==== Text section
To explore the possible hormone pathway of defense responses activated in lmm9150, we examined the expression of jasmonic acid (JA) and salicylic acid (SA)-related genes. The lipoxygenase2.1 (OsLOX2.1) and allene oxide synthase2 (OsAOS2) are key genes of JA synthesis pathway (Liu et al., 2012). The phytoalexin deficient4 (OsPAD4) and lipase1 (OsEDS1) are key genes of SA signaling pathway (Pieterse et al., 2012). The results indicated that the expression of OsLOX2.1 and OsAOS2 was significantly higher in lmm9150 than that in WT (Figure 4E), indicating increase of JA synthesis. In contrast, the expression of OsPAD4 and OsEDS1 had marginal difference between lmm9150 and WT (Supplementary Figure S2F), implying that SA signaling pathway may not be activated in lmm9150. To address why SA signaling was not activated and confirm JA synthesis was increased, we examined SA level and JA level in leaf blades of WT and lmm9150 at seedling stage and tillering stage. The results showed that JA level of lmm9150 in leaf blades was significantly higher than that of WT at both stages, whereas SA level of lmm9150 in leaf blades had no difference from that of WT (Figure 4F and Supplementary Figure S2G). These data indicated that JA biosynthesis is increased and thus JA-signaling pathway may be associated with the defense responses activated in lmm9150.

Identification of lmm9150 as a Mutant of OsABA2

The two F1 and two F2 populations derived from the crosses of Yixiang1B (WT) ×lmm9150 and lmm9150 × Yixiang1B were used for the genetic analysis. We found that all F1 plants were not observed lesion mimic spots on leaf blades and the segregation between WT and lmm9150 in F2 population fitted 3:1 (Supplementary Table S4). Thus, lmm9150 lesion mimic phenotype was controlled by a single recessive nuclear gene.
========
==== Listed entries
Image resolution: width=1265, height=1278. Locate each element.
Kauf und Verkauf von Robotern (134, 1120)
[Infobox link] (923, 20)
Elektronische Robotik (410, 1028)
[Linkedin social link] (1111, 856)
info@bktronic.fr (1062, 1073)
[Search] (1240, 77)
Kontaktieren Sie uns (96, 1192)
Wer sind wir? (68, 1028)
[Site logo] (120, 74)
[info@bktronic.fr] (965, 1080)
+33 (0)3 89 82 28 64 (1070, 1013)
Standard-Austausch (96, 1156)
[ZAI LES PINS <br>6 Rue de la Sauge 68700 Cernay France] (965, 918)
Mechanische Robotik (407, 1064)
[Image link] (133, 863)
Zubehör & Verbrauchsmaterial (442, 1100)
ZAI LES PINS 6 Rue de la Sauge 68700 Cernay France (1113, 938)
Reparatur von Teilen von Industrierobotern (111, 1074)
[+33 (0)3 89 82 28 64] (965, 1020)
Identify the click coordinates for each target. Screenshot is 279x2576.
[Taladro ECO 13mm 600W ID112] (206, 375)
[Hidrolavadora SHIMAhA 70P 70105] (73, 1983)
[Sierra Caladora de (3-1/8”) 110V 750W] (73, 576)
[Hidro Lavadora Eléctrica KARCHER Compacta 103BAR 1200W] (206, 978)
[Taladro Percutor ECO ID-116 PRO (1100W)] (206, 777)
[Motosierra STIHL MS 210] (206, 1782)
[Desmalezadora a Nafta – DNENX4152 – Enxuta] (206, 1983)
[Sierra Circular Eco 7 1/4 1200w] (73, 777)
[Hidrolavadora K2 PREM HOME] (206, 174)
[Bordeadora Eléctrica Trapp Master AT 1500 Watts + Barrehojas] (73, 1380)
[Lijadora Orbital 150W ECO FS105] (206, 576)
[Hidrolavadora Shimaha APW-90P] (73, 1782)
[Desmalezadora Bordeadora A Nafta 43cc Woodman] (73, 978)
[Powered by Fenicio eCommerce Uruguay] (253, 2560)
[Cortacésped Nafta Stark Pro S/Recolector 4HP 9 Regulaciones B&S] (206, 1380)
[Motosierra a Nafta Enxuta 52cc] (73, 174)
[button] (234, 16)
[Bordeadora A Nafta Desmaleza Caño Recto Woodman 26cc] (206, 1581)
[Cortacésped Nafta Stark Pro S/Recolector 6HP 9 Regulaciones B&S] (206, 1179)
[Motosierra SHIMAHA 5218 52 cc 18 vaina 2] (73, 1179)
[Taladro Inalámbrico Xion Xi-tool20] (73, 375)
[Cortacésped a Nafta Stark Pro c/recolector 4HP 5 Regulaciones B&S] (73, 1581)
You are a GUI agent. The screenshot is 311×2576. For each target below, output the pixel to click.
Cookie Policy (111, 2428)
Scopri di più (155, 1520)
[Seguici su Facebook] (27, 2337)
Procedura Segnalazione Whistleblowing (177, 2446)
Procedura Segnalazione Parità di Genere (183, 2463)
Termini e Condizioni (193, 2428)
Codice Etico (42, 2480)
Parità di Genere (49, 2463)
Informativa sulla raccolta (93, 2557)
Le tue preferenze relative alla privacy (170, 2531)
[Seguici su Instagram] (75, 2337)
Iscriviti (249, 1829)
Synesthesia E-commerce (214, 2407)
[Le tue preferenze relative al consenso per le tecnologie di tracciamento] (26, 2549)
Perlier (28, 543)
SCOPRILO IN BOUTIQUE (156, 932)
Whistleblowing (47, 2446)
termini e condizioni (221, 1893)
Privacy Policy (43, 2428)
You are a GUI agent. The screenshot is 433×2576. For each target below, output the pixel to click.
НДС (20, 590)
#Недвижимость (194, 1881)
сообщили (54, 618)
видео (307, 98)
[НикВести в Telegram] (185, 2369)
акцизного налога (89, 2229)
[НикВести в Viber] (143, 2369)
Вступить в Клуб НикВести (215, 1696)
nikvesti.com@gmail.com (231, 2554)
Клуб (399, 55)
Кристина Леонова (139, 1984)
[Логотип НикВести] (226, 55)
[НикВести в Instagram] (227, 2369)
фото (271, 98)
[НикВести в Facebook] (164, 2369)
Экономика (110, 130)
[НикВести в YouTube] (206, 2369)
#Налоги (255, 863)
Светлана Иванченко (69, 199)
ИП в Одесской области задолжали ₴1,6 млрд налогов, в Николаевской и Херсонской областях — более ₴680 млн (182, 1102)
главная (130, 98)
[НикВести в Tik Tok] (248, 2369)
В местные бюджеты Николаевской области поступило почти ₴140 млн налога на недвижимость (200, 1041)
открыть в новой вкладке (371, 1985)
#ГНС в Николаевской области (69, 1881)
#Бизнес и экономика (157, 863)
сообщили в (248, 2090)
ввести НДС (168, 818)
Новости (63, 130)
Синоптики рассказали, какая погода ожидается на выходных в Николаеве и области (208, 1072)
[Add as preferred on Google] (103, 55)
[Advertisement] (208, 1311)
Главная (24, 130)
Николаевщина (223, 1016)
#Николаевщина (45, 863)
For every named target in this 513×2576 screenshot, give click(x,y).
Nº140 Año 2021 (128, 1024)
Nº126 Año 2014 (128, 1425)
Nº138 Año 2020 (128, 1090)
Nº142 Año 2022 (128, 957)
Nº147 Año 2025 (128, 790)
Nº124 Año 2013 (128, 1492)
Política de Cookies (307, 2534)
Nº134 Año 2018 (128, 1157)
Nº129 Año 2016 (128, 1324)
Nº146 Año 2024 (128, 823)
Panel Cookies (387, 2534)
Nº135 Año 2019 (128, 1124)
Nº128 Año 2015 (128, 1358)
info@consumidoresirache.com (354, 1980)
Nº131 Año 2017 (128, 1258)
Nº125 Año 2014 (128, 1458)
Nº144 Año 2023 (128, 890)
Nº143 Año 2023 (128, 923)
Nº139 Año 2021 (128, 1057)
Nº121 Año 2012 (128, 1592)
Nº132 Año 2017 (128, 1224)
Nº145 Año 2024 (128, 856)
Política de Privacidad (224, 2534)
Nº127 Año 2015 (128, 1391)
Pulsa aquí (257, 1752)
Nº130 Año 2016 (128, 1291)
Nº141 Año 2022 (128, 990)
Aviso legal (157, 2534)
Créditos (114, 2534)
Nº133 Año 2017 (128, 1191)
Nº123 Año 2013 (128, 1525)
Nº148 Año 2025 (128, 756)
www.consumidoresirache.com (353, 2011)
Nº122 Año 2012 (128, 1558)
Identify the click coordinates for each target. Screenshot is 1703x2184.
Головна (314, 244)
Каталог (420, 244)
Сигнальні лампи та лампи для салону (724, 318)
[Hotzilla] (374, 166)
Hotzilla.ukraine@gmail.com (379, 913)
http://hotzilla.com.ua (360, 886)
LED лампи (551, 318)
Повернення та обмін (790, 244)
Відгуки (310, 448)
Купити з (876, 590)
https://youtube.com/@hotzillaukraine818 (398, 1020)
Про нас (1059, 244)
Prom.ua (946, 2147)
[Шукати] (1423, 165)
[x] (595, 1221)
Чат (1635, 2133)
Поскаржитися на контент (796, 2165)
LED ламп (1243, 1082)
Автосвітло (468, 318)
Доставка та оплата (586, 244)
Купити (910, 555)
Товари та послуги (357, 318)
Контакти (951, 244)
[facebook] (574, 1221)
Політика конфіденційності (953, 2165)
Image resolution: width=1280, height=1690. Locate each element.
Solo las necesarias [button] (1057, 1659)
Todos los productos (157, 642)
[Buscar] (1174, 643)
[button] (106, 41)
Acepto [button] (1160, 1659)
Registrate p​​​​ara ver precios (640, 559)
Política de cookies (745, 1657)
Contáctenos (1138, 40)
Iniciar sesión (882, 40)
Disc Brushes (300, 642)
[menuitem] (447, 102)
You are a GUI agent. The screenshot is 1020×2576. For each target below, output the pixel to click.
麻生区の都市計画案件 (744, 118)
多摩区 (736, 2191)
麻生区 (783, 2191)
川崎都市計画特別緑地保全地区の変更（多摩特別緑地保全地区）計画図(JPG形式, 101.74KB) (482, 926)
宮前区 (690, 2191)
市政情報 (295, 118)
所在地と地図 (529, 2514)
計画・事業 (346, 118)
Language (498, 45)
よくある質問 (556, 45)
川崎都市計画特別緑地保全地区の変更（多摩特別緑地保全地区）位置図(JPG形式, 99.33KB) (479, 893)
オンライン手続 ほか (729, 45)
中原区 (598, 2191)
========
§ **The task**:
Please answer these questions from the lmm9150 text above:
(a) Which two genes does the text name as key genes of the JA synthesis pathway?
(b) At which two stages were SA and JA levels measured in leaf blades?
(c) What segregation ratio between WT and lmm9150 was found in the F2 population?

§ **Answer to this problem**:
(a) OsLOX2.1 and OsAOS2
(b) The seedling stage and the tillering stage
(c) 3:1